Repeat the records below verbatim.
■ ■ ■ ■ ■ ■ ■
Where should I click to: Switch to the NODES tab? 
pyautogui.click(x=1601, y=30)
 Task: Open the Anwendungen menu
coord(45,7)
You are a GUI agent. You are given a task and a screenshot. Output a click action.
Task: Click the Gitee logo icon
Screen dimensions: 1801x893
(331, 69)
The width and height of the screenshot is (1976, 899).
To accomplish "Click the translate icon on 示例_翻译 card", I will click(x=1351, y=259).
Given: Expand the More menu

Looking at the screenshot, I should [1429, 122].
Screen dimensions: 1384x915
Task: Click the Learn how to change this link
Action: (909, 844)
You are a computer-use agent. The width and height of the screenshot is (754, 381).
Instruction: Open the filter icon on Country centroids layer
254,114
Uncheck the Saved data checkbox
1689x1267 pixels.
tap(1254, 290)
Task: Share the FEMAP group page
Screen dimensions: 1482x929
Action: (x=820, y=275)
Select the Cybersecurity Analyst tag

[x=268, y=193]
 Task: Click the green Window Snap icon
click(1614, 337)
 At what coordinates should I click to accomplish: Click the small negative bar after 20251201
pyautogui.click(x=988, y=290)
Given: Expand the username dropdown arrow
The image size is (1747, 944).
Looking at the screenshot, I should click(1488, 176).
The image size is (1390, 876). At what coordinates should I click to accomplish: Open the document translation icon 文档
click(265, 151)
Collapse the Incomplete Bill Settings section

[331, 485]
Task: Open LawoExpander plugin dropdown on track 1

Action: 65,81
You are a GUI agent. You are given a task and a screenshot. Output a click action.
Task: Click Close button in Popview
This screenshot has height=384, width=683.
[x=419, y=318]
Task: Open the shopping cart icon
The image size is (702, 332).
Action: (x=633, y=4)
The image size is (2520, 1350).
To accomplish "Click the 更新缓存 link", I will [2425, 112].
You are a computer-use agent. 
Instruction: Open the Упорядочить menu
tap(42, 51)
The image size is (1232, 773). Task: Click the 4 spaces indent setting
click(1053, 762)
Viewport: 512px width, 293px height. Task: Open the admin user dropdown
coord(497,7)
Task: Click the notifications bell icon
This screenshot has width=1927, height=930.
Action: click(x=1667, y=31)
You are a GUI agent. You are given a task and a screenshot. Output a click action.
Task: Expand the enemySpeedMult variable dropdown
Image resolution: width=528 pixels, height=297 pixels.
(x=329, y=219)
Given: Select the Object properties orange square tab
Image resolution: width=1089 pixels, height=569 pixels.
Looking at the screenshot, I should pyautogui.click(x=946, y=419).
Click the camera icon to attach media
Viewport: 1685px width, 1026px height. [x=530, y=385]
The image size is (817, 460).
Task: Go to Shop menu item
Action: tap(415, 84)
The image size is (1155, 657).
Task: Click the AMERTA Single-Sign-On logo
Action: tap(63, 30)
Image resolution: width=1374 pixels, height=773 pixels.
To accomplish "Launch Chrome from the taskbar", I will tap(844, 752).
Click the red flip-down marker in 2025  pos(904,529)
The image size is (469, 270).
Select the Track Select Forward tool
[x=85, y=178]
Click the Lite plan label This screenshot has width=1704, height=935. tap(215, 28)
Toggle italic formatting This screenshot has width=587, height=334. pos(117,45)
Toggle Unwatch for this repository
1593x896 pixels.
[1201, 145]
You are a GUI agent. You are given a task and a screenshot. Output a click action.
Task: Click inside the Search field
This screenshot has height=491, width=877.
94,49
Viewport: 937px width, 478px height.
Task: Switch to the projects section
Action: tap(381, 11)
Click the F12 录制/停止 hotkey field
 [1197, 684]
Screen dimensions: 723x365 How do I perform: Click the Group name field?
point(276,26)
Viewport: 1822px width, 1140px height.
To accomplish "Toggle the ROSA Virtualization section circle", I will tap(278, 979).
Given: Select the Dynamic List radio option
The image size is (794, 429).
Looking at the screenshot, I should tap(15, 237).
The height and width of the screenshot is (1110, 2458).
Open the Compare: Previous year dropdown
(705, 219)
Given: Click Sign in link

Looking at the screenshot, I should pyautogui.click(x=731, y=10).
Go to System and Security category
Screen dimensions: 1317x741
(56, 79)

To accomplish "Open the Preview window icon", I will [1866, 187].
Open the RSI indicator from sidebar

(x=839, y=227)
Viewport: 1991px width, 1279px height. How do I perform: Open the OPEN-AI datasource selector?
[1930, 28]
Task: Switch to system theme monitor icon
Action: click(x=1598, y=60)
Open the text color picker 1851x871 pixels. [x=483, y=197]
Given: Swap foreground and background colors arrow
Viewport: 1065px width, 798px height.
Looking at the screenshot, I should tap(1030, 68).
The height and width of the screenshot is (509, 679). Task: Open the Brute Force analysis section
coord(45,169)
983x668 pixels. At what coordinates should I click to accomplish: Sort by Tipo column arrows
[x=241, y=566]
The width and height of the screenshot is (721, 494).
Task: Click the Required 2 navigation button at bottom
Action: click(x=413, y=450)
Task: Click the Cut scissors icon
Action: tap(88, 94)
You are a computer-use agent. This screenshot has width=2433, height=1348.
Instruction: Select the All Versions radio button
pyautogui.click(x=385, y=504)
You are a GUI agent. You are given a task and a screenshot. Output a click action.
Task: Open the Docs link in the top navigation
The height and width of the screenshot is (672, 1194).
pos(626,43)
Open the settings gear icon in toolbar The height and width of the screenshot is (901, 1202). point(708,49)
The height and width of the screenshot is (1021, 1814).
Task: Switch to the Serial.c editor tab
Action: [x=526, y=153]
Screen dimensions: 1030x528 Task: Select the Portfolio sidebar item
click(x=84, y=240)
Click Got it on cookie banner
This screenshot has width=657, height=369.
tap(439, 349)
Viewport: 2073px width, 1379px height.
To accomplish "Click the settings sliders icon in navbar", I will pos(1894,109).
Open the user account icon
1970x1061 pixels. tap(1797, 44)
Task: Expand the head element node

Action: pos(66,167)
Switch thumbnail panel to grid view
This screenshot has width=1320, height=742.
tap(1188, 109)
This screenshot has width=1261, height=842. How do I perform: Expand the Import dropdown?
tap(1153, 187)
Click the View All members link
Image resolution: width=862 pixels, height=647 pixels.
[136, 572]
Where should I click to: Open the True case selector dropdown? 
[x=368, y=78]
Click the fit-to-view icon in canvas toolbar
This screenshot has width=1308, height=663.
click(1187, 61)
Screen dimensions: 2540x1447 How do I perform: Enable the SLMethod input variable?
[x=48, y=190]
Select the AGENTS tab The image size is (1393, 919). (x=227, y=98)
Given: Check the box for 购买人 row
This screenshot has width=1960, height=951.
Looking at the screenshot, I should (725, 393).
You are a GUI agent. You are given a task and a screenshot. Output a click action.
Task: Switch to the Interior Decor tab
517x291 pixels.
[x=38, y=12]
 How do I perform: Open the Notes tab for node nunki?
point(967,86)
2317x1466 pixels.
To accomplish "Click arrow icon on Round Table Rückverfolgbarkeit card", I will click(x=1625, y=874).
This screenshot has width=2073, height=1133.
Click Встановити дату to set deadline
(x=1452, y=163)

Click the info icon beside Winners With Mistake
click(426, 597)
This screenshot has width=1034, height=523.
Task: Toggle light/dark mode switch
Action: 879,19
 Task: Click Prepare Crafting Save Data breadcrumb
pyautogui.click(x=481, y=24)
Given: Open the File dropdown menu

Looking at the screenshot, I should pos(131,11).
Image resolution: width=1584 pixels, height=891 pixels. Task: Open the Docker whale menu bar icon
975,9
■ ■ ■ ■ ■ ■ ■
# [Reply to the task]
Where should I click to: Switch to the NODES tab? 
pyautogui.click(x=1601, y=30)
 Task: Open the Anwendungen menu
coord(45,7)
You are a GUI agent. You are given a task and a screenshot. Output a click action.
Task: Click the Gitee logo icon
Screen dimensions: 1801x893
(331, 69)
The width and height of the screenshot is (1976, 899).
To accomplish "Click the translate icon on 示例_翻译 card", I will click(x=1351, y=259).
Given: Expand the More menu

Looking at the screenshot, I should [1429, 122].
Screen dimensions: 1384x915
Task: Click the Learn how to change this link
Action: (909, 844)
You are a computer-use agent. The width and height of the screenshot is (754, 381).
Instruction: Open the filter icon on Country centroids layer
254,114
Uncheck the Saved data checkbox
1689x1267 pixels.
tap(1254, 290)
Task: Share the FEMAP group page
Screen dimensions: 1482x929
Action: (x=820, y=275)
Select the Cybersecurity Analyst tag

[x=268, y=193]
 Task: Click the green Window Snap icon
click(1614, 337)
 At what coordinates should I click to accomplish: Click the small negative bar after 20251201
pyautogui.click(x=988, y=290)
Given: Expand the username dropdown arrow
The image size is (1747, 944).
Looking at the screenshot, I should click(1488, 176).
The image size is (1390, 876). At what coordinates should I click to accomplish: Open the document translation icon 文档
click(265, 151)
Collapse the Incomplete Bill Settings section

[331, 485]
Task: Open LawoExpander plugin dropdown on track 1

Action: 65,81
You are a GUI agent. You are given a task and a screenshot. Output a click action.
Task: Click Close button in Popview
This screenshot has height=384, width=683.
[x=419, y=318]
Task: Open the shopping cart icon
The image size is (702, 332).
Action: (x=633, y=4)
The image size is (2520, 1350).
To accomplish "Click the 更新缓存 link", I will [2425, 112].
You are a computer-use agent. 
Instruction: Open the Упорядочить menu
tap(42, 51)
The image size is (1232, 773). Task: Click the 4 spaces indent setting
click(1053, 762)
Viewport: 512px width, 293px height. Task: Open the admin user dropdown
coord(497,7)
Task: Click the notifications bell icon
This screenshot has width=1927, height=930.
Action: click(x=1667, y=31)
You are a GUI agent. You are given a task and a screenshot. Output a click action.
Task: Expand the enemySpeedMult variable dropdown
Image resolution: width=528 pixels, height=297 pixels.
(x=329, y=219)
Given: Select the Object properties orange square tab
Image resolution: width=1089 pixels, height=569 pixels.
Looking at the screenshot, I should pyautogui.click(x=946, y=419).
Click the camera icon to attach media
Viewport: 1685px width, 1026px height. [x=530, y=385]
The image size is (817, 460).
Task: Go to Shop menu item
Action: tap(415, 84)
The image size is (1155, 657).
Task: Click the AMERTA Single-Sign-On logo
Action: tap(63, 30)
Image resolution: width=1374 pixels, height=773 pixels.
To accomplish "Launch Chrome from the taskbar", I will tap(844, 752).
Click the red flip-down marker in 2025  pos(904,529)
The image size is (469, 270).
Select the Track Select Forward tool
[x=85, y=178]
Click the Lite plan label This screenshot has width=1704, height=935. tap(215, 28)
Toggle italic formatting This screenshot has width=587, height=334. pos(117,45)
Toggle Unwatch for this repository
1593x896 pixels.
[1201, 145]
You are a GUI agent. You are given a task and a screenshot. Output a click action.
Task: Click inside the Search field
This screenshot has height=491, width=877.
94,49
Viewport: 937px width, 478px height.
Task: Switch to the projects section
Action: tap(381, 11)
Click the F12 录制/停止 hotkey field
 [1197, 684]
Screen dimensions: 723x365 How do I perform: Click the Group name field?
point(276,26)
Viewport: 1822px width, 1140px height.
To accomplish "Toggle the ROSA Virtualization section circle", I will tap(278, 979).
Given: Select the Dynamic List radio option
The image size is (794, 429).
Looking at the screenshot, I should tap(15, 237).
The height and width of the screenshot is (1110, 2458).
Open the Compare: Previous year dropdown
(705, 219)
Given: Click Sign in link

Looking at the screenshot, I should pyautogui.click(x=731, y=10).
Go to System and Security category
Screen dimensions: 1317x741
(56, 79)

To accomplish "Open the Preview window icon", I will [1866, 187].
Open the RSI indicator from sidebar

(x=839, y=227)
Viewport: 1991px width, 1279px height. How do I perform: Open the OPEN-AI datasource selector?
[1930, 28]
Task: Switch to system theme monitor icon
Action: click(x=1598, y=60)
Open the text color picker 1851x871 pixels. [x=483, y=197]
Given: Swap foreground and background colors arrow
Viewport: 1065px width, 798px height.
Looking at the screenshot, I should tap(1030, 68).
The height and width of the screenshot is (509, 679). Task: Open the Brute Force analysis section
coord(45,169)
983x668 pixels. At what coordinates should I click to accomplish: Sort by Tipo column arrows
[x=241, y=566]
The width and height of the screenshot is (721, 494).
Task: Click the Required 2 navigation button at bottom
Action: click(x=413, y=450)
Task: Click the Cut scissors icon
Action: tap(88, 94)
You are a computer-use agent. This screenshot has width=2433, height=1348.
Instruction: Select the All Versions radio button
pyautogui.click(x=385, y=504)
You are a GUI agent. You are given a task and a screenshot. Output a click action.
Task: Open the Docs link in the top navigation
The height and width of the screenshot is (672, 1194).
pos(626,43)
Open the settings gear icon in toolbar The height and width of the screenshot is (901, 1202). point(708,49)
The height and width of the screenshot is (1021, 1814).
Task: Switch to the Serial.c editor tab
Action: [x=526, y=153]
Screen dimensions: 1030x528 Task: Select the Portfolio sidebar item
click(x=84, y=240)
Click Got it on cookie banner
This screenshot has width=657, height=369.
tap(439, 349)
Viewport: 2073px width, 1379px height.
To accomplish "Click the settings sliders icon in navbar", I will pos(1894,109).
Open the user account icon
1970x1061 pixels. tap(1797, 44)
Task: Expand the head element node

Action: pos(66,167)
Switch thumbnail panel to grid view
This screenshot has width=1320, height=742.
tap(1188, 109)
This screenshot has width=1261, height=842. How do I perform: Expand the Import dropdown?
tap(1153, 187)
Click the View All members link
Image resolution: width=862 pixels, height=647 pixels.
[136, 572]
Where should I click to: Open the True case selector dropdown? 
[x=368, y=78]
Click the fit-to-view icon in canvas toolbar
This screenshot has width=1308, height=663.
click(1187, 61)
Screen dimensions: 2540x1447 How do I perform: Enable the SLMethod input variable?
[x=48, y=190]
Select the AGENTS tab The image size is (1393, 919). (x=227, y=98)
Given: Check the box for 购买人 row
This screenshot has width=1960, height=951.
Looking at the screenshot, I should (725, 393).
You are a GUI agent. You are given a task and a screenshot. Output a click action.
Task: Switch to the Interior Decor tab
517x291 pixels.
[x=38, y=12]
 How do I perform: Open the Notes tab for node nunki?
point(967,86)
2317x1466 pixels.
To accomplish "Click arrow icon on Round Table Rückverfolgbarkeit card", I will click(x=1625, y=874).
This screenshot has width=2073, height=1133.
Click Встановити дату to set deadline
(x=1452, y=163)

Click the info icon beside Winners With Mistake
click(426, 597)
This screenshot has width=1034, height=523.
Task: Toggle light/dark mode switch
Action: 879,19
 Task: Click Prepare Crafting Save Data breadcrumb
pyautogui.click(x=481, y=24)
Given: Open the File dropdown menu

Looking at the screenshot, I should pos(131,11).
Image resolution: width=1584 pixels, height=891 pixels. Task: Open the Docker whale menu bar icon
975,9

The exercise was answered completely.